§ The exercise
Render the lines of the listing below as a Markdown table, starting at the line that contains "Task: Click the Admin Username column header" and ending at the end of the listing, with both ends included. Use the columns "Row" and "Line", and omit blank lines.

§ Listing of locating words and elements
┌──

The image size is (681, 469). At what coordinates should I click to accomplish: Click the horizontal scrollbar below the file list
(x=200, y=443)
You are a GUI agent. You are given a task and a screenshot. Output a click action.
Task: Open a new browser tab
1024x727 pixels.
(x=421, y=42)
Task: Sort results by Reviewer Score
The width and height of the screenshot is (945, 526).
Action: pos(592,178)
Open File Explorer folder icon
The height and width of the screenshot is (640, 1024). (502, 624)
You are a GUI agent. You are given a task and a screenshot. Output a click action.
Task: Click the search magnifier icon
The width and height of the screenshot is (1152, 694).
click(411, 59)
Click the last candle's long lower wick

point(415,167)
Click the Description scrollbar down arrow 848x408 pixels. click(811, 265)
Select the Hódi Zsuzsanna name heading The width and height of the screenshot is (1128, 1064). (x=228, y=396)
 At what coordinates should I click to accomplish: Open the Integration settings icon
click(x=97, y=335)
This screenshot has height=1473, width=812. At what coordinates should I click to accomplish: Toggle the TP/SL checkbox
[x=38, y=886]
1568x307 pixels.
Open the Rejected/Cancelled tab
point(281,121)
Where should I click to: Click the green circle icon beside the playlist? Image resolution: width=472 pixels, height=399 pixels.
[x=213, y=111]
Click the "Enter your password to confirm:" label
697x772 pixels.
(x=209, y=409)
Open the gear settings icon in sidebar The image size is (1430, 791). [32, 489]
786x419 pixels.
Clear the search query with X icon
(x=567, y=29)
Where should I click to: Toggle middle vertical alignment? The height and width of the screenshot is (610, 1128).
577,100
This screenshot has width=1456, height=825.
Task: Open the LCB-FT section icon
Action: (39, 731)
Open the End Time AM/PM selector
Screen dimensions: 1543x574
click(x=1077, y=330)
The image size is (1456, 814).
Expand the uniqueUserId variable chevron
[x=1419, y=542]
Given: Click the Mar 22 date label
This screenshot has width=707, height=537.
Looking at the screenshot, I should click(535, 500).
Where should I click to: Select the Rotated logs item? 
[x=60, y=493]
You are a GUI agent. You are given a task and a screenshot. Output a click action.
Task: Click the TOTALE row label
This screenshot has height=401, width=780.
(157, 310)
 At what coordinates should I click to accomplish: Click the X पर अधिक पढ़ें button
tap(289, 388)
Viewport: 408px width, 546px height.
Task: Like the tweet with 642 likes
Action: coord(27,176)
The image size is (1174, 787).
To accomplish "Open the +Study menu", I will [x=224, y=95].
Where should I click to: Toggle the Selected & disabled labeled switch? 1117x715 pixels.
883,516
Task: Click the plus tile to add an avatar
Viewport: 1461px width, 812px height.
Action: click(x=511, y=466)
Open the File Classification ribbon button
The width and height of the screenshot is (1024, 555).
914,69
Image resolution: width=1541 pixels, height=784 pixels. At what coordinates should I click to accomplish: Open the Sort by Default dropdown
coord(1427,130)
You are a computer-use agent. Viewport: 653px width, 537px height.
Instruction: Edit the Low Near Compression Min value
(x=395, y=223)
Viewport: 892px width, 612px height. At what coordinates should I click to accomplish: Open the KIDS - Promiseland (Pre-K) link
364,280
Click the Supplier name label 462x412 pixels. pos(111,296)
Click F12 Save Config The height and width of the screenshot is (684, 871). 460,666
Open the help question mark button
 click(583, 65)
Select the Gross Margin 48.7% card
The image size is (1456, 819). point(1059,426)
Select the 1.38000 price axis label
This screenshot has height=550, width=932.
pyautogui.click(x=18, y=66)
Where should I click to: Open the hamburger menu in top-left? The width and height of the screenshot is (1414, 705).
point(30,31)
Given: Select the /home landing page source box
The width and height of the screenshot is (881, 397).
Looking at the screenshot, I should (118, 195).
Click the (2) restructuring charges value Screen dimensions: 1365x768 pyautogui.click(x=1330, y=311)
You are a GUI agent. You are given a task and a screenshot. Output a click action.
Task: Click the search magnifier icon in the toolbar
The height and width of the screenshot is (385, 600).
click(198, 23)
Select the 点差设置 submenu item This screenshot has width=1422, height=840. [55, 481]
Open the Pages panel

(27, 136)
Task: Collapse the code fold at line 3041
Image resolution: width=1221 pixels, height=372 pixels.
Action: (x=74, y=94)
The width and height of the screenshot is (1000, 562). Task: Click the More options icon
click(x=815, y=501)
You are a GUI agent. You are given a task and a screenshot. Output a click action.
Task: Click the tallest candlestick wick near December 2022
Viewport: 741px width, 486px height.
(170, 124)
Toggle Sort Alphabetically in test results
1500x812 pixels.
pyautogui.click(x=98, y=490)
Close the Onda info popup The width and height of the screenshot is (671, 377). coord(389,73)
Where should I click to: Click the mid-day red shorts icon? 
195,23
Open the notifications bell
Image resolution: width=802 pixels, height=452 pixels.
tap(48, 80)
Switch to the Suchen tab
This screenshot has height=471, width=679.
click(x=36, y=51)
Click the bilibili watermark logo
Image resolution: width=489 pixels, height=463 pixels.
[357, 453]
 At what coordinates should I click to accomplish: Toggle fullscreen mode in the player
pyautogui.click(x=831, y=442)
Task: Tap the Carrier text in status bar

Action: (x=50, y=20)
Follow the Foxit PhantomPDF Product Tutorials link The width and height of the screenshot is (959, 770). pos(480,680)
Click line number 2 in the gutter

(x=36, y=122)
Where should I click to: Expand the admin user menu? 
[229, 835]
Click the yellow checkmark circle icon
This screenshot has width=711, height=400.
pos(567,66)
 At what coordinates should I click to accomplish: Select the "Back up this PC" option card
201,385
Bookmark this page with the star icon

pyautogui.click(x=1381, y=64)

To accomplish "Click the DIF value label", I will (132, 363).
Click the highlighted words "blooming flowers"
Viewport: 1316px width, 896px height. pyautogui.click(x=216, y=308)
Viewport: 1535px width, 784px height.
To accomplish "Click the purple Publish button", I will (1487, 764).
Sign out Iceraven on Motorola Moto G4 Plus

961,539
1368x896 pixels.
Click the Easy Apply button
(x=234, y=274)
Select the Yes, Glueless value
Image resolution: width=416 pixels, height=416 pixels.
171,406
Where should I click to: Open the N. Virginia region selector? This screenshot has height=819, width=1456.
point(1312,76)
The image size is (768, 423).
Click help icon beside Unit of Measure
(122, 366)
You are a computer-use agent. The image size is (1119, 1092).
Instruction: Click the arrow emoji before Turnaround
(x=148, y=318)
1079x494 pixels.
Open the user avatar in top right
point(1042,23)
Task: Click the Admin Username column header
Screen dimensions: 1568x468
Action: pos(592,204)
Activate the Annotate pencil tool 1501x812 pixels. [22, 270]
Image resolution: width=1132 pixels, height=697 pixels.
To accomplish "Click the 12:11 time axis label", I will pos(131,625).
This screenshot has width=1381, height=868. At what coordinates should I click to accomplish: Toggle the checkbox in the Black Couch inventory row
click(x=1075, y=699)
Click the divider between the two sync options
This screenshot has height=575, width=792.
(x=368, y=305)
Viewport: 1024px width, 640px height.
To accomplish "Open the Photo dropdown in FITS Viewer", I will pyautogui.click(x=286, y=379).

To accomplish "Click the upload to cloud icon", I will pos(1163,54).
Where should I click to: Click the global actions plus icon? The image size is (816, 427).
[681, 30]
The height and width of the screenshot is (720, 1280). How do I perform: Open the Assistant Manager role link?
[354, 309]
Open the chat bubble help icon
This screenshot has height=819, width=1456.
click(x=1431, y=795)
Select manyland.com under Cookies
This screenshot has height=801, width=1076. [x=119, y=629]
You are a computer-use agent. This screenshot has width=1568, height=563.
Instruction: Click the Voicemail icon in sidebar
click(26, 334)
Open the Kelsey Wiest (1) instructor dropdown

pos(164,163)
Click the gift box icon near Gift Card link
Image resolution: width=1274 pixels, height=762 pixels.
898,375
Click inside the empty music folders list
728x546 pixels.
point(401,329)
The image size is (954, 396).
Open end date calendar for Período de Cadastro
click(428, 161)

└──

§ The answer
| Row | Line |
|---|---|
| 1 | Task: Click the Admin Username column header |
| 2 | Screen dimensions: 1568x468 |
| 3 | Action: pos(592,204) |
| 4 | Activate the Annotate pencil tool 1501x812 pixels. [22, 270] |
| 5 | Image resolution: width=1132 pixels, height=697 pixels. |
| 6 | To accomplish "Click the 12:11 time axis label", I will pos(131,625). |
| 7 | This screenshot has width=1381, height=868. At what coordinates should I click to accomplish: Toggle the checkbox in the Black Couch inventory row |
| 8 | click(x=1075, y=699) |
| 9 | Click the divider between the two sync options |
| 10 | This screenshot has height=575, width=792. |
| 11 | (x=368, y=305) |
| 12 | Viewport: 1024px width, 640px height. |
| 13 | To accomplish "Open the Photo dropdown in FITS Viewer", I will pyautogui.click(x=286, y=379). |
| 14 | To accomplish "Click the upload to cloud icon", I will pos(1163,54). |
| 15 | Where should I click to: Click the global actions plus icon? The image size is (816, 427). |
| 16 | [681, 30] |
| 17 | The height and width of the screenshot is (720, 1280). How do I perform: Open the Assistant Manager role link? |
| 18 | [354, 309] |
| 19 | Open the chat bubble help icon |
| 20 | This screenshot has height=819, width=1456. |
| 21 | click(x=1431, y=795) |
| 22 | Select manyland.com under Cookies |
| 23 | This screenshot has height=801, width=1076. [x=119, y=629] |
| 24 | You are a computer-use agent. This screenshot has width=1568, height=563. |
| 25 | Instruction: Click the Voicemail icon in sidebar |
| 26 | click(26, 334) |
| 27 | Open the Kelsey Wiest (1) instructor dropdown |
| 28 | pos(164,163) |
| 29 | Click the gift box icon near Gift Card link |
| 30 | Image resolution: width=1274 pixels, height=762 pixels. |
| 31 | 898,375 |
| 32 | Click inside the empty music folders list |
| 33 | 728x546 pixels. |
| 34 | point(401,329) |
| 35 | The image size is (954, 396). |
| 36 | Open end date calendar for Período de Cadastro |
| 37 | click(428, 161) |